*Study material*.
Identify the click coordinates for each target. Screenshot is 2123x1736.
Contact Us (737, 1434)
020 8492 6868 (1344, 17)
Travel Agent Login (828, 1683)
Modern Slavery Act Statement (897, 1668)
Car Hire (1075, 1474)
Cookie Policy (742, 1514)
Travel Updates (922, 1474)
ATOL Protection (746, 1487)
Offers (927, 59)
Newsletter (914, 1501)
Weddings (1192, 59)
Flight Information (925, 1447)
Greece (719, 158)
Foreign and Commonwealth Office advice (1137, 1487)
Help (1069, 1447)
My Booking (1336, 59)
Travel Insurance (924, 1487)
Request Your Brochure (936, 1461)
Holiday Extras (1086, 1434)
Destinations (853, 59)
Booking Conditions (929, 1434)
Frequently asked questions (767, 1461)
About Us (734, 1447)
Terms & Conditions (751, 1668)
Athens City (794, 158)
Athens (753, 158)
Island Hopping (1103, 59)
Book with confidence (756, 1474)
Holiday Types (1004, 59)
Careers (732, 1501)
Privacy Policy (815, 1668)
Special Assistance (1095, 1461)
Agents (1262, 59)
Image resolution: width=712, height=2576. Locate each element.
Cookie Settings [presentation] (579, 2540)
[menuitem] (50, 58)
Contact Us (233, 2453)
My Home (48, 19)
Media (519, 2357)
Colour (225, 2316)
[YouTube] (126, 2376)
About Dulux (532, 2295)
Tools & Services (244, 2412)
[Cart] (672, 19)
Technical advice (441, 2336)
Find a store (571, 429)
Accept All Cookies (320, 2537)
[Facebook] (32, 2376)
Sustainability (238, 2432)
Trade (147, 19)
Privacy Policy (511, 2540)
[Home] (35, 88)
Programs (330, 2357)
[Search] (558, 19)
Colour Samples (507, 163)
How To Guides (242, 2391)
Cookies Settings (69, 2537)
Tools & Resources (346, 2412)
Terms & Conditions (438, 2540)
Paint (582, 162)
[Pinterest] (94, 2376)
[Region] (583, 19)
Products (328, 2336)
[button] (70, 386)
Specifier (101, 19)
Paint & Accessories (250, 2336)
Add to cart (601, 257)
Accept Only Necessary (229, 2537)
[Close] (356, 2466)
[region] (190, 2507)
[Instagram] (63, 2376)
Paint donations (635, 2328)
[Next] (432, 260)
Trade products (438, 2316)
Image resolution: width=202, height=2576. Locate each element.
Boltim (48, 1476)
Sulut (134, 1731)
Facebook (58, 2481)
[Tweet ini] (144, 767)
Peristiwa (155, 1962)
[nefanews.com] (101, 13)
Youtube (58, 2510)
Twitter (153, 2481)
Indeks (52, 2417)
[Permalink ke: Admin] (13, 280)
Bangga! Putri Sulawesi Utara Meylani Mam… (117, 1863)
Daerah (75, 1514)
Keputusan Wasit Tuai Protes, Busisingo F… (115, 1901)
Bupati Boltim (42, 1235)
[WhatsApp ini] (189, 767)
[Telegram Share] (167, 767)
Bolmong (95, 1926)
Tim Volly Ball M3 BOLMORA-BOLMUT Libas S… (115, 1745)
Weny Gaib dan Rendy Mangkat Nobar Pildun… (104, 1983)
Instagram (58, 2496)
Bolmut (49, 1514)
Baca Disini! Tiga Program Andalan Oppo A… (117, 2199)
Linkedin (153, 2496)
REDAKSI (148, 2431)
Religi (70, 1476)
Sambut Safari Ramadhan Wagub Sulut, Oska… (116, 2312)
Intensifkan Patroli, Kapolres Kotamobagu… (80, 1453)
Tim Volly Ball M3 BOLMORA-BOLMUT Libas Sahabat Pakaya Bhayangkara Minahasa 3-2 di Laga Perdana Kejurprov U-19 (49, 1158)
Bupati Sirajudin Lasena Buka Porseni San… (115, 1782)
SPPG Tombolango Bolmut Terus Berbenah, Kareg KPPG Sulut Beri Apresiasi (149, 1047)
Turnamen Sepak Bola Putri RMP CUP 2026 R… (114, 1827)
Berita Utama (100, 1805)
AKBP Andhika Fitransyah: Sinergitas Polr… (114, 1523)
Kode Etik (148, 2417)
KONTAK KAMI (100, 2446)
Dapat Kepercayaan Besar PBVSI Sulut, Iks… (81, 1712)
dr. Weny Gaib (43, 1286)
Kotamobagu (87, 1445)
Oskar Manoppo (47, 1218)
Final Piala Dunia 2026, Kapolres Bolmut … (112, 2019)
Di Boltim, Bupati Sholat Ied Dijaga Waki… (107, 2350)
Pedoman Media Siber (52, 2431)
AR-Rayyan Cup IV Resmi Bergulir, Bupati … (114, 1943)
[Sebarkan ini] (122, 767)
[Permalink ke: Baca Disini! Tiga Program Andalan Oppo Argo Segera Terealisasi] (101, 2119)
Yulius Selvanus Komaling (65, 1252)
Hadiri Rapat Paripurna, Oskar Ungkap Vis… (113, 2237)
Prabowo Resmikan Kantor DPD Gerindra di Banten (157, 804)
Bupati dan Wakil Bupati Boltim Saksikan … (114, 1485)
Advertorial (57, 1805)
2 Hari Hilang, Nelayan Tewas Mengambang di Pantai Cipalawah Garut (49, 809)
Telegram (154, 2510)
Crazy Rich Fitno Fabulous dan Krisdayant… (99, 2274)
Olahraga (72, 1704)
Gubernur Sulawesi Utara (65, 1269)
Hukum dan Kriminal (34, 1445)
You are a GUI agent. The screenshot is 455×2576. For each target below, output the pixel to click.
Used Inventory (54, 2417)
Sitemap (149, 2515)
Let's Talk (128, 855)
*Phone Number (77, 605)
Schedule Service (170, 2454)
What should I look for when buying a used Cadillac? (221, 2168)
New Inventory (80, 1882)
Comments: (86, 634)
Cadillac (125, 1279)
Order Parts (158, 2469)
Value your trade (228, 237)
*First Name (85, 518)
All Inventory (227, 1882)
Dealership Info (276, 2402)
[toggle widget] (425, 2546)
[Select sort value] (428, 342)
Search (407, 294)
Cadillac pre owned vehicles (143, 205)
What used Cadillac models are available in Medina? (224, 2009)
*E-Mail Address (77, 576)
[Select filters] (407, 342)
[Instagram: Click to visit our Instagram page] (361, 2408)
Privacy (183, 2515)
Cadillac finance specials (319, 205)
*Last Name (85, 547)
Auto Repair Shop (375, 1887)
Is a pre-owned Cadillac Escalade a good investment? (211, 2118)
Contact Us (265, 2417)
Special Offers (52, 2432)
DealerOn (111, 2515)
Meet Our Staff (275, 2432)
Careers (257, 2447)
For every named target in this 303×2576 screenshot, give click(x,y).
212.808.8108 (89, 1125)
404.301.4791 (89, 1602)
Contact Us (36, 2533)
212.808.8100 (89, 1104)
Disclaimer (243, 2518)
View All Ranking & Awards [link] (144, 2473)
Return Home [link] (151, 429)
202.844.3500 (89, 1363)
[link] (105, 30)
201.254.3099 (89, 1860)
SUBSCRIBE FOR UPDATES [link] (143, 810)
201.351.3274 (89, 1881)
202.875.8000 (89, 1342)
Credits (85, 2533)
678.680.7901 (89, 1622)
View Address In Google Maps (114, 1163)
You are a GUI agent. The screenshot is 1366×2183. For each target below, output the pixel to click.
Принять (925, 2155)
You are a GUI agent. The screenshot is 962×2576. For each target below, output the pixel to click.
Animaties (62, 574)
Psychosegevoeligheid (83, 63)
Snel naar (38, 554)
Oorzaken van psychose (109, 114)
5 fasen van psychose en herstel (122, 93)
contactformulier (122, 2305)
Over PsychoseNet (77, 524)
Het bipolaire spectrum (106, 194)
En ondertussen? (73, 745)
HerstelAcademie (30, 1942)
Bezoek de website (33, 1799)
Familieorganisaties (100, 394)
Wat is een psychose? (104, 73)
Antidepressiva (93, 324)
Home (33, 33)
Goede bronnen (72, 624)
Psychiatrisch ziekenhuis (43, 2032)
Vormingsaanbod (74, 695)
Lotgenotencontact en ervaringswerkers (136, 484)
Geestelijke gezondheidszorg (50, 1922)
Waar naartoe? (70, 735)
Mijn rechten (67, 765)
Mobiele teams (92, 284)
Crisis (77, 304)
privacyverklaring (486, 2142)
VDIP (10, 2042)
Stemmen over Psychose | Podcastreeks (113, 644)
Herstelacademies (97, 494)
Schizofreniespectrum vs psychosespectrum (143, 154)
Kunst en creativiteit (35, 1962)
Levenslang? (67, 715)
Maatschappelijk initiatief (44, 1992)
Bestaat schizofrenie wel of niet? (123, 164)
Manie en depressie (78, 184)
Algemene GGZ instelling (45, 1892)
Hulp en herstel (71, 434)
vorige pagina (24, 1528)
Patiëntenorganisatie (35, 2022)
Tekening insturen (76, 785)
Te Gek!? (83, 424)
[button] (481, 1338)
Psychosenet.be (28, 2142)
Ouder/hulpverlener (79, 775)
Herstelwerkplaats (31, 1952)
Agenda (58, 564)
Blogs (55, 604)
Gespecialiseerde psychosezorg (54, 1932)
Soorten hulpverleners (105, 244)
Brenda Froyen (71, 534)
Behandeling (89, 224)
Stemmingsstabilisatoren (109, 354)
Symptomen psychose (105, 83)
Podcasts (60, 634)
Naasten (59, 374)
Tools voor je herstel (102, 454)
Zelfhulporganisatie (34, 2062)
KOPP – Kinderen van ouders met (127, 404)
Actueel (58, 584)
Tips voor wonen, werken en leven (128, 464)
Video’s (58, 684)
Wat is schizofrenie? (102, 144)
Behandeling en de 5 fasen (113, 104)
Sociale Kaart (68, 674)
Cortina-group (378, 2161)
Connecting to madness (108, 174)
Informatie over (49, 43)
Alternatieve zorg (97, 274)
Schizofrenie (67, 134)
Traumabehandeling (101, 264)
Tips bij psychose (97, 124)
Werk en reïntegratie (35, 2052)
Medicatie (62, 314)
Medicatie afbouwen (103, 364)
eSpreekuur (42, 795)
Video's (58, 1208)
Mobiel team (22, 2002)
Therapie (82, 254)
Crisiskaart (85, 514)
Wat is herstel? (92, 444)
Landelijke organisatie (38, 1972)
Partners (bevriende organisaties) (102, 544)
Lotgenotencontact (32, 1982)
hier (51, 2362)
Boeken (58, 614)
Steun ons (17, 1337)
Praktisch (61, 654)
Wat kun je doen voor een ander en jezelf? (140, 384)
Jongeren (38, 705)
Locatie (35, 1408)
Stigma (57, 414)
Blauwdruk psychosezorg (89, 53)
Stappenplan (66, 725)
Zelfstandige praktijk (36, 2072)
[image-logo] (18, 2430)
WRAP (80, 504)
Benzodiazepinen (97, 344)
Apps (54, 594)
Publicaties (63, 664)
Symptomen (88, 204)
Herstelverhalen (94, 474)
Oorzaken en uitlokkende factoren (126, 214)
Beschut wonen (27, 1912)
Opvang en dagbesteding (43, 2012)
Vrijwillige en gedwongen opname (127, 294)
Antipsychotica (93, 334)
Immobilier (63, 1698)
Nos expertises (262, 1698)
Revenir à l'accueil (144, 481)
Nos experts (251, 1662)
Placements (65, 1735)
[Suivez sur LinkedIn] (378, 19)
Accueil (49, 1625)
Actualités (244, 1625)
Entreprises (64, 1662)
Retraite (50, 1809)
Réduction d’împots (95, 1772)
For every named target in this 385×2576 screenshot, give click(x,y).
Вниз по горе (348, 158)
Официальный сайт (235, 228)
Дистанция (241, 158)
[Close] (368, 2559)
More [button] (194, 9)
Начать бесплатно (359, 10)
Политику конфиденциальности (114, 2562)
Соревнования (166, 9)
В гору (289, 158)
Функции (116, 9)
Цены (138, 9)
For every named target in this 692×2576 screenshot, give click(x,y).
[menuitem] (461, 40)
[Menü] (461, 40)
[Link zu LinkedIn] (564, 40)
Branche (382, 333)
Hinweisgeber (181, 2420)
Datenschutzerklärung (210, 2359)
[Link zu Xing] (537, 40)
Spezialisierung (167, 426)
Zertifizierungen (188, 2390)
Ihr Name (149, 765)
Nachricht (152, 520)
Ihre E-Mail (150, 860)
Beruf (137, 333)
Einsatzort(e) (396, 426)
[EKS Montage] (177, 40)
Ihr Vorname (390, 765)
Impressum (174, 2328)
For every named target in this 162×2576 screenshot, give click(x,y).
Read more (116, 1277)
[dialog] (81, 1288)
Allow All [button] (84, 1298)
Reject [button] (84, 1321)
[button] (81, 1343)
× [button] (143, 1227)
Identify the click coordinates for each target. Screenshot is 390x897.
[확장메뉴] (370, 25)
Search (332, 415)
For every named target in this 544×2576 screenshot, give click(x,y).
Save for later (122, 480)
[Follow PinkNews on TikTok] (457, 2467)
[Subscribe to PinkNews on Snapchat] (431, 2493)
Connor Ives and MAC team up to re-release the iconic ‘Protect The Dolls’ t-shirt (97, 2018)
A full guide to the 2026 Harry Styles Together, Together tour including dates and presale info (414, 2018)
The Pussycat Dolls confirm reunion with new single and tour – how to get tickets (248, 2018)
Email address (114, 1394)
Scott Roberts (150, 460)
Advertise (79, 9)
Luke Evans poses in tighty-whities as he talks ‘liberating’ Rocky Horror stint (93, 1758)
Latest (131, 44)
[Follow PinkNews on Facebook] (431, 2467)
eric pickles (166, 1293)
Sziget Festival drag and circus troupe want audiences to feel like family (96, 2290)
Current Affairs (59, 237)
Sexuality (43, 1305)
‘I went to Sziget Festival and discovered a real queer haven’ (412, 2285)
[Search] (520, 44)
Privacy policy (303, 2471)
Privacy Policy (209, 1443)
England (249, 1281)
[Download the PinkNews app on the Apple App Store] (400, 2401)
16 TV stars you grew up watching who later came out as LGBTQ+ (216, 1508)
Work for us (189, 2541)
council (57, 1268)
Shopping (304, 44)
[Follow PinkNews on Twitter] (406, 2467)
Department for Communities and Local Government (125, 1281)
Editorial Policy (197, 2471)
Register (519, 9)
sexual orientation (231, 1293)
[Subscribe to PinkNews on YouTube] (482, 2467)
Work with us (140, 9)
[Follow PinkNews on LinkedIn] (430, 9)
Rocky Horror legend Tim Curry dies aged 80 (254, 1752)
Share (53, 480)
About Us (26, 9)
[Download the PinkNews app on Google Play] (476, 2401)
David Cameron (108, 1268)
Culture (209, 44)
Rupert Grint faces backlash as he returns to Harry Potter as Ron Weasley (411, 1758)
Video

*Try it*. The answer is the lines above between the line holding "Soorten hulpverleners (105, 244)" and the line holding "Medicatie (62, 314)", inclusive, each written out exactly, and no others.

*Exercise answer*.
Soorten hulpverleners (105, 244)
Brenda Froyen (71, 534)
Behandeling (89, 224)
Stemmingsstabilisatoren (109, 354)
Symptomen psychose (105, 83)
Podcasts (60, 634)
Naasten (59, 374)
Tools voor je herstel (102, 454)
Zelfhulporganisatie (34, 2062)
KOPP – Kinderen van ouders met (127, 404)
Actueel (58, 584)
Tips voor wonen, werken en leven (128, 464)
Video’s (58, 684)
Wat is schizofrenie? (102, 144)
Behandeling en de 5 fasen (113, 104)
Sociale Kaart (68, 674)
Cortina-group (378, 2161)
Connecting to madness (108, 174)
Informatie over (49, 43)
Alternatieve zorg (97, 274)
Schizofrenie (67, 134)
Traumabehandeling (101, 264)
Tips bij psychose (97, 124)
Werk en reïntegratie (35, 2052)
Medicatie (62, 314)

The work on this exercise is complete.